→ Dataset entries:
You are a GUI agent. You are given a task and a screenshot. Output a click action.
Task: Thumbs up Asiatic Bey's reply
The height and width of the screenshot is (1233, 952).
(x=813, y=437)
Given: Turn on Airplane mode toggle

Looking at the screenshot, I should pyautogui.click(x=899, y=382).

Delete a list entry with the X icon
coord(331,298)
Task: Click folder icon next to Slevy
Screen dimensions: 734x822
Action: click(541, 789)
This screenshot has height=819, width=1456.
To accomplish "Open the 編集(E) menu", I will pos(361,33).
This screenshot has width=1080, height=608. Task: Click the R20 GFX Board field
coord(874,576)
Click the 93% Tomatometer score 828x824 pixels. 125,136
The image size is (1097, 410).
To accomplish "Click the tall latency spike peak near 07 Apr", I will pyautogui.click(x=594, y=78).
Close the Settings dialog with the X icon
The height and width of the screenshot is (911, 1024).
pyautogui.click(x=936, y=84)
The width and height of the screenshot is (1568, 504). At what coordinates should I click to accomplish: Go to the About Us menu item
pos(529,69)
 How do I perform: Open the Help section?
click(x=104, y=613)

→ Assignment:
Take the entries above and return all of them exactly.

→ Response for this exercise:
You are a GUI agent. You are given a task and a screenshot. Output a click action.
Task: Thumbs up Asiatic Bey's reply
The height and width of the screenshot is (1233, 952).
(x=813, y=437)
Given: Turn on Airplane mode toggle

Looking at the screenshot, I should pyautogui.click(x=899, y=382).

Delete a list entry with the X icon
coord(331,298)
Task: Click folder icon next to Slevy
Screen dimensions: 734x822
Action: click(541, 789)
This screenshot has height=819, width=1456.
To accomplish "Open the 編集(E) menu", I will pos(361,33).
This screenshot has width=1080, height=608. Task: Click the R20 GFX Board field
coord(874,576)
Click the 93% Tomatometer score 828x824 pixels. 125,136
The image size is (1097, 410).
To accomplish "Click the tall latency spike peak near 07 Apr", I will pyautogui.click(x=594, y=78).
Close the Settings dialog with the X icon
The height and width of the screenshot is (911, 1024).
pyautogui.click(x=936, y=84)
The width and height of the screenshot is (1568, 504). At what coordinates should I click to accomplish: Go to the About Us menu item
pos(529,69)
 How do I perform: Open the Help section?
click(x=104, y=613)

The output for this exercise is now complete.